The governors' difference of opinion on the tax question is startling, given their similarities.
Leavitt, 48, is the son of a former gubernatorial candidate and state senator.
He was elected in 1992 and has led Utah during a period of tech-fueled economic growth. His latest state budget proposes to cut unemployment taxes, and in the past he has reduced property, income and other taxes.
Gilmore, 50, rode to the statehouse in 1997 on a single issue: killing the state's tax on personal cars and trucks. The son of a supermarket meat cutter, he's a booster of northern Virginia's growing tech community, which includes the headquarters of America Online and MCI WorldCom.
The back-and-forth between the two at the ACEC meetings is rancorous at times.

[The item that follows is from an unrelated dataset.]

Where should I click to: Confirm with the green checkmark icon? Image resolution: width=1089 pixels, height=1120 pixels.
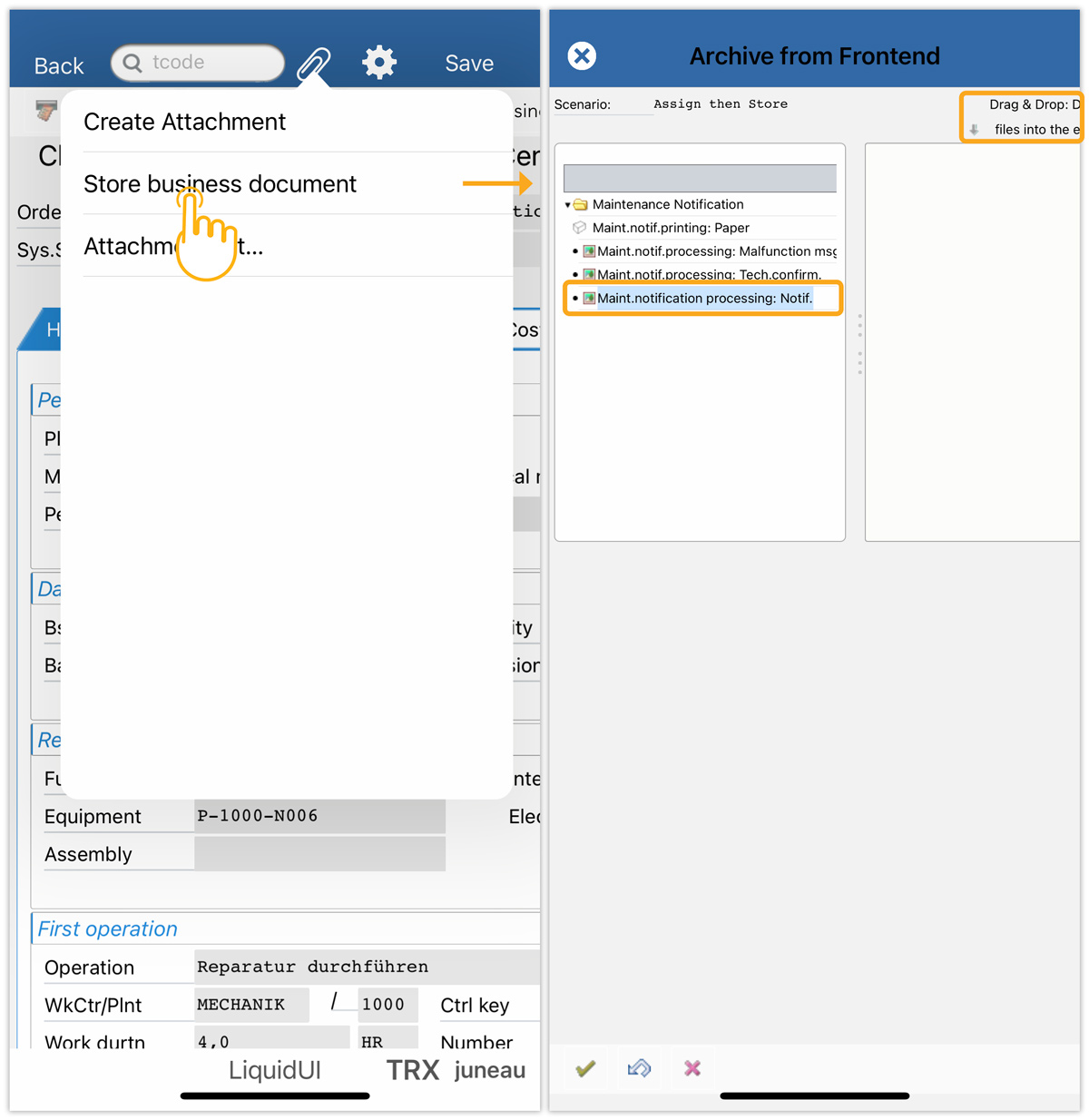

Leavitt once embarrassed Gilmore by trying to rally opposition to the latter governor's choice for ACEC executive director, who, Leavitt pointed out, was married to a lobbyist for the American Electronics Association. In turn, Gilmore has been dismissive, injecting an impatient "whatever" once as Leavitt tried to make a point.
The ACEC needs only a simple majority to make a recommendation to Congress, but don't look for the arguments to end there. As soon as Congress gets the hot potato, the whole contentious lobbying game likely will start all over again.